Yet, critical scholarship on Bangalore and elsewhere has largely neglected the articulations between new infrastructure policies and the local politics of peri-urban frontiers. This dissertation addresses this gap through a multi-sited ethnographic study of policy-making and practice affecting the governance of drinking water at Bangalore's peripheries. It investigates two case studies: (1) a program that sought to reengineer municipal management of citizen complaints, and (2) a project that aimed to extend piped water to residents financed, in part, through the debt market and upfront cash contributions from peripheral residents. The study draws on archival research, in-depth interviews, and participant observation to interrogate the underlying logic, material significance, and political contestation surrounding these projects in the peripheral localities of Bommanahalli, Byatarayanapura, and KR Puram.
This research argues, first, that reforms derive not only from the fiscal concerns of the current moment, but also from a preoccupation with disciplining the conduct of local government and citizens in line with market principles. Crucially, this is a regime of rule that is deeply inflected with the enduring legacies of state-led development. It is the concoction of the developmental approaches of yesterday and the pro-market approaches of today that marks the homegrown logic of neoliberalism in India. Second, for all the rhetoric purporting to have overcome the incompetencies of a previous era, today's neoliberal interventions are marked by profound contradictions and limitations. A narrow focus on financial criteria, for instance, has resulted in a disconnect between the promise and material reality of water several years after new market-based policies and programs were instituted. Third, the grounded workings of new water policies cannot be understood without grasping the politics of the peripheralized middle class--a sizeable cross-section of the middle class that is propertied, but that nonetheless does not enjoy the same degree of tenure security as its elite counterparts.
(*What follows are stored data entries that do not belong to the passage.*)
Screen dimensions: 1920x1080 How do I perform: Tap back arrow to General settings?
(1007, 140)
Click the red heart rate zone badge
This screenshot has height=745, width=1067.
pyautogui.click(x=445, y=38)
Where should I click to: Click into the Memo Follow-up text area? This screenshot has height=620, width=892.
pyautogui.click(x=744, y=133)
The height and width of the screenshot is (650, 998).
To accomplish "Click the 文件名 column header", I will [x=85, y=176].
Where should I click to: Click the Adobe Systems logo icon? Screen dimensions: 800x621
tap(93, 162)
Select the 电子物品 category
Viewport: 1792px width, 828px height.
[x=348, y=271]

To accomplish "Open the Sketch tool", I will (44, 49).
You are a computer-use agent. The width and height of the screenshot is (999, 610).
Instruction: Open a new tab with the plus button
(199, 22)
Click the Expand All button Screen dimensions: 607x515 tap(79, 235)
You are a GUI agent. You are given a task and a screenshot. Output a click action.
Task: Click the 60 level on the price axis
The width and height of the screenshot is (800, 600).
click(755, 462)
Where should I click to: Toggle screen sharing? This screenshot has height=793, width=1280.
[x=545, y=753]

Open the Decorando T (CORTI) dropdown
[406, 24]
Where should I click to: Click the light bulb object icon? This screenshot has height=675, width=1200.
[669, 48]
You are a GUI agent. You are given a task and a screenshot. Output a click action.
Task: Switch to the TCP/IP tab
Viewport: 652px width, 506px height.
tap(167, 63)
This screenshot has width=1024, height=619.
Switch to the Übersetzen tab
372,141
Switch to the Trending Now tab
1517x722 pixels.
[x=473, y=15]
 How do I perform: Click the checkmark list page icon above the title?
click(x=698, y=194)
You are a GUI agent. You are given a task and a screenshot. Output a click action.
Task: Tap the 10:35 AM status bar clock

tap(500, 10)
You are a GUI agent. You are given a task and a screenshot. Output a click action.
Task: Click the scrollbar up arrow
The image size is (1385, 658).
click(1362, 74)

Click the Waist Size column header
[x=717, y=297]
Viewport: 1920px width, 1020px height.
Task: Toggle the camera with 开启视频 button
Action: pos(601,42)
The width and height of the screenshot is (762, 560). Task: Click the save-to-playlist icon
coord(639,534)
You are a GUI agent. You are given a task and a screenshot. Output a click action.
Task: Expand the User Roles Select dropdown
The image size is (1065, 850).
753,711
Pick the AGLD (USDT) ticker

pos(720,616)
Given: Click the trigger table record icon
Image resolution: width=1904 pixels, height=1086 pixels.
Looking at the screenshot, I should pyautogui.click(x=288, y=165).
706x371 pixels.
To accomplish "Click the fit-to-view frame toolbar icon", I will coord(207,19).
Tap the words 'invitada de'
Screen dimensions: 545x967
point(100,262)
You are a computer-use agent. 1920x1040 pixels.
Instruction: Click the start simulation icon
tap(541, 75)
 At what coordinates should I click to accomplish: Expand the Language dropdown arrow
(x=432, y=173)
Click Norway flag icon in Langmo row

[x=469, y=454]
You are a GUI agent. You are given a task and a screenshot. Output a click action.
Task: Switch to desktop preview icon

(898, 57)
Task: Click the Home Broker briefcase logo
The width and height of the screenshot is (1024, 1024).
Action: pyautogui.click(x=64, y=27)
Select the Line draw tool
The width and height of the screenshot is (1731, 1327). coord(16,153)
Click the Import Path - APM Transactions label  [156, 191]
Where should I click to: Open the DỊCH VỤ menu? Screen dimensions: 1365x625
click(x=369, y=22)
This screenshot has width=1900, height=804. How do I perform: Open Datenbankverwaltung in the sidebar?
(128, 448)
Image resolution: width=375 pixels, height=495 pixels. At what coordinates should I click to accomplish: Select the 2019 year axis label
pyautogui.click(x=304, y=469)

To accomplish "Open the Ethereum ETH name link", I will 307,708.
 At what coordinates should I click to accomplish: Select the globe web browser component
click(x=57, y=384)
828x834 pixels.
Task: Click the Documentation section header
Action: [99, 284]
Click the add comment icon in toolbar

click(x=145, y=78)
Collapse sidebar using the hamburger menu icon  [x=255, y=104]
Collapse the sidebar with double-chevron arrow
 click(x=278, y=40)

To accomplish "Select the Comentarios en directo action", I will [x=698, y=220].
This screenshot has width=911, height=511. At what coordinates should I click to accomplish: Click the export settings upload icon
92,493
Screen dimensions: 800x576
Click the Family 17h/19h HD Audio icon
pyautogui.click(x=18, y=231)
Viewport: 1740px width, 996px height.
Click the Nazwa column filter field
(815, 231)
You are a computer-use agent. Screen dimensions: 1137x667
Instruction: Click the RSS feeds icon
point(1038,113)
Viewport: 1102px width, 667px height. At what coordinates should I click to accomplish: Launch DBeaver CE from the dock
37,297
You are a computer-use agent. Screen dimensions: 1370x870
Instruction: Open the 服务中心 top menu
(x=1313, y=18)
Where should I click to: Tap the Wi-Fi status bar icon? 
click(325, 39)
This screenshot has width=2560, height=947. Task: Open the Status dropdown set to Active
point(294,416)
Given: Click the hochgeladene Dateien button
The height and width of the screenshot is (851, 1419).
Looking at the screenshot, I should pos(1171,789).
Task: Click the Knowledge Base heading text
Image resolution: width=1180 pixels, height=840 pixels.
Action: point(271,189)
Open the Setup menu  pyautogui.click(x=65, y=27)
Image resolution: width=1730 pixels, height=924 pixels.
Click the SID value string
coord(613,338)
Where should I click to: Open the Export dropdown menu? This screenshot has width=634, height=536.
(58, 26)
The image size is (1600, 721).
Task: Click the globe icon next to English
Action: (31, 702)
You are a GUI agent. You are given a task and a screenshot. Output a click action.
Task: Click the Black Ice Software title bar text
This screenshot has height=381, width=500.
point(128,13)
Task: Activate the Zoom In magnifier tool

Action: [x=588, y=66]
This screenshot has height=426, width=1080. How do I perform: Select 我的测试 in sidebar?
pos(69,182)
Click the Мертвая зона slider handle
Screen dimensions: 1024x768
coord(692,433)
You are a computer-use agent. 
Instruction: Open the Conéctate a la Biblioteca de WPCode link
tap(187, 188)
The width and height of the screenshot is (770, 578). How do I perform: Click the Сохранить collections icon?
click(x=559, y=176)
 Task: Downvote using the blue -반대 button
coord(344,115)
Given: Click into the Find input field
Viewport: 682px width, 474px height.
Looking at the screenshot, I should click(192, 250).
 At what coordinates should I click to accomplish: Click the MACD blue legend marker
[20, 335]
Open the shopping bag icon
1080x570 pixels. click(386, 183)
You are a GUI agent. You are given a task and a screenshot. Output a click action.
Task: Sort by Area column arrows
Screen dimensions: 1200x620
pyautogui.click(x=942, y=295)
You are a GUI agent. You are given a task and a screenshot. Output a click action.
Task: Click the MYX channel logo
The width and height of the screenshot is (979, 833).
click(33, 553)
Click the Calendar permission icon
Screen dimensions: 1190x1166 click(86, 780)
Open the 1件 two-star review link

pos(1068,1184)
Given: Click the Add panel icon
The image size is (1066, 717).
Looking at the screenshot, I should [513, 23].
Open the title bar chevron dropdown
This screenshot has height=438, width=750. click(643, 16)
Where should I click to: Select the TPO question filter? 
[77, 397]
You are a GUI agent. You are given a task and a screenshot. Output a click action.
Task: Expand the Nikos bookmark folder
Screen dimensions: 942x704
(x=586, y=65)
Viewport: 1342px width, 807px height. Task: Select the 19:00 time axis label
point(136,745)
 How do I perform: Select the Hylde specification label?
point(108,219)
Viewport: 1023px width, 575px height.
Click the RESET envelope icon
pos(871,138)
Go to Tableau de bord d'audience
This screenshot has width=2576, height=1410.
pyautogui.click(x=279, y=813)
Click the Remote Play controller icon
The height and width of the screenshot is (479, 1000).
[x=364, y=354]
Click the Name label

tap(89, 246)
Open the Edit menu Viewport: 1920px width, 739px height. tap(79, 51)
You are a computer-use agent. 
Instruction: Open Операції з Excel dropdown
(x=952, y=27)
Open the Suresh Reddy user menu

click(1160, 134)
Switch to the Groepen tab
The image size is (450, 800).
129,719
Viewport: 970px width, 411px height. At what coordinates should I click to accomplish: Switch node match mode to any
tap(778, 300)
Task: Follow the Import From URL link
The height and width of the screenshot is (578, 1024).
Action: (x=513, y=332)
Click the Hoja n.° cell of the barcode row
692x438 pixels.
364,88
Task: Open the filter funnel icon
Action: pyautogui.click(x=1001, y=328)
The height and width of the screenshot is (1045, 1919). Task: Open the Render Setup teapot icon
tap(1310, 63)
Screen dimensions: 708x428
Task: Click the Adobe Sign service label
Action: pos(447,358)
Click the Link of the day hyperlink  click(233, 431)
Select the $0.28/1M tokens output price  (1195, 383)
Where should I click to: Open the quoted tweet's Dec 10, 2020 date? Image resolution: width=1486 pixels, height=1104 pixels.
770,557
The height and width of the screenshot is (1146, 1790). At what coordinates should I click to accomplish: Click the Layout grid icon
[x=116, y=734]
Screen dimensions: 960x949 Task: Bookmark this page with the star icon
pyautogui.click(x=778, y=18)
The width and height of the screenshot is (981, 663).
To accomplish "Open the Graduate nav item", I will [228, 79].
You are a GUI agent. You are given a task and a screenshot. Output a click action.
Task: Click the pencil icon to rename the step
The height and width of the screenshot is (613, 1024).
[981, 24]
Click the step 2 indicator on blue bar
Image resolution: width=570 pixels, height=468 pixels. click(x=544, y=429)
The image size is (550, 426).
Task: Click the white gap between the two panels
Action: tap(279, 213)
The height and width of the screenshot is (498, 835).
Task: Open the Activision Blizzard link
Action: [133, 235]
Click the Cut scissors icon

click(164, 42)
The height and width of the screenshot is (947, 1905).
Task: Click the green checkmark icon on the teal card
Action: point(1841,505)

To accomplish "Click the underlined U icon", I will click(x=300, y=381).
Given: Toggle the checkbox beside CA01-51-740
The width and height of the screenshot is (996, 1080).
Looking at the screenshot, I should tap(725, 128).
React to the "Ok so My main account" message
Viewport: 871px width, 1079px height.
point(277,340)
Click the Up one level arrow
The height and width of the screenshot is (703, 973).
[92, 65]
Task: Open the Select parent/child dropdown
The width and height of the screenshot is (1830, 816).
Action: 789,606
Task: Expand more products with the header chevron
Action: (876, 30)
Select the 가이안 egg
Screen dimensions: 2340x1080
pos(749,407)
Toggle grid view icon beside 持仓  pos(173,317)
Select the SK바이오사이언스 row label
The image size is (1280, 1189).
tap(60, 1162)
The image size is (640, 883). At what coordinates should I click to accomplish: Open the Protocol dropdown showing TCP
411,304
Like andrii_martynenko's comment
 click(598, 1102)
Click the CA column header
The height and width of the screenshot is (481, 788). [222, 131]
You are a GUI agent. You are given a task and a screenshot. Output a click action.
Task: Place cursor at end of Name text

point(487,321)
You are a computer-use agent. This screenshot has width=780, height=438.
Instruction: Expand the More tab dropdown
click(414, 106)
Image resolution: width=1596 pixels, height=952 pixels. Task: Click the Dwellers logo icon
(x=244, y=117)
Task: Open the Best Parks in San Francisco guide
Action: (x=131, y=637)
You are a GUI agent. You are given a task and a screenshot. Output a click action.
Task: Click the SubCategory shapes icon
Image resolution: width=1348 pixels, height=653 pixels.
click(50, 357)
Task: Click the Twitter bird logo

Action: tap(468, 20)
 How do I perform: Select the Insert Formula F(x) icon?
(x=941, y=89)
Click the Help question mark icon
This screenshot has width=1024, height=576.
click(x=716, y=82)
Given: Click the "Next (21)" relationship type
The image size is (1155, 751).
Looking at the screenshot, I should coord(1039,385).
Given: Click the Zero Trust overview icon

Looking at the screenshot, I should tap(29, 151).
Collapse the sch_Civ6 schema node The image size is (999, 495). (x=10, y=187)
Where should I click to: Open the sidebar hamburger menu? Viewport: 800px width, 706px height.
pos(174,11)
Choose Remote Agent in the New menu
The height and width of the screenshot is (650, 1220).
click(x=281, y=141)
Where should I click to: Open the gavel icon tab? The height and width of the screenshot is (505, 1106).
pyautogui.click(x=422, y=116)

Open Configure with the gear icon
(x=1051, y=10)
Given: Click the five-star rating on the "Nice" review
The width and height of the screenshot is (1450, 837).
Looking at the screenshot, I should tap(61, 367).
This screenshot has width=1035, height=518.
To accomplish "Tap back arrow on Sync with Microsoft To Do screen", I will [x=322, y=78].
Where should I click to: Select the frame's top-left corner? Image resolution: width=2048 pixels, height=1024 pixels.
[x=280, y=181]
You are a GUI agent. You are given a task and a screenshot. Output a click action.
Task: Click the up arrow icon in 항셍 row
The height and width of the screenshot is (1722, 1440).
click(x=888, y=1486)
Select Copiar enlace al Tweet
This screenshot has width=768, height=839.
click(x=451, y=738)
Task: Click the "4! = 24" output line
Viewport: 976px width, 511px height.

Through collective organizing, members of this social grouping contest and ultimately compromise over cost recovery-focused water pricing policies in order to legitimate their property claims in this globalizing and increasingly exclusionary city. The research thus reveals that the outcomes of water policies are contingent on historical geographies of struggle and insurgent claims to space in the places where they unfold. Overall, this dissertation elucidates how neoliberal hegemony in the urban waterscape is fluid and mutable--prone to becoming imbued with a diverse set of interests and to taking shape in and through a terrain of citizenship politics.
These findings, relevant for other rapidly urbanizing regions of the world, point to the need to rethink urban water praxis such that it valorizes diverse ways of knowing, anticipates the points of friction between water and spatial policies, and is sensitive to how and why institutionalized top-down schemes actually take root at the grassroots level.